→ Required work
Can you rewrite the lines below so that "Screen dimensions" is renamed "Display size" everywhere it appears, with nothing else changed?

→ Records shown
============
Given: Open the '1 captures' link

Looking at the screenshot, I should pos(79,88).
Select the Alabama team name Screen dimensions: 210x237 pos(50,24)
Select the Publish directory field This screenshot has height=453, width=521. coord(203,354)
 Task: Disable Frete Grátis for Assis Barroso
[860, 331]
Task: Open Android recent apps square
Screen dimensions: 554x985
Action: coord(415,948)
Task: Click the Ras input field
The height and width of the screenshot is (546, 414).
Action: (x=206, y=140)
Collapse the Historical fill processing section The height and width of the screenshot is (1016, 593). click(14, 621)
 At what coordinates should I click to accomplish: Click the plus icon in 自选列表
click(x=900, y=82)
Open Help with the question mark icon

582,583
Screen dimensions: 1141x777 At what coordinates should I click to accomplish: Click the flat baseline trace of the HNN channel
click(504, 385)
============
→ Reply to the task
Given: Open the '1 captures' link

Looking at the screenshot, I should pos(79,88).
Select the Alabama team name Display size: 210x237 pos(50,24)
Select the Publish directory field This screenshot has height=453, width=521. coord(203,354)
 Task: Disable Frete Grátis for Assis Barroso
[860, 331]
Task: Open Android recent apps square
Display size: 554x985
Action: coord(415,948)
Task: Click the Ras input field
The height and width of the screenshot is (546, 414).
Action: (x=206, y=140)
Collapse the Historical fill processing section The height and width of the screenshot is (1016, 593). click(14, 621)
 At what coordinates should I click to accomplish: Click the plus icon in 自选列表
click(x=900, y=82)
Open Help with the question mark icon

582,583
Display size: 1141x777 At what coordinates should I click to accomplish: Click the flat baseline trace of the HNN channel
click(504, 385)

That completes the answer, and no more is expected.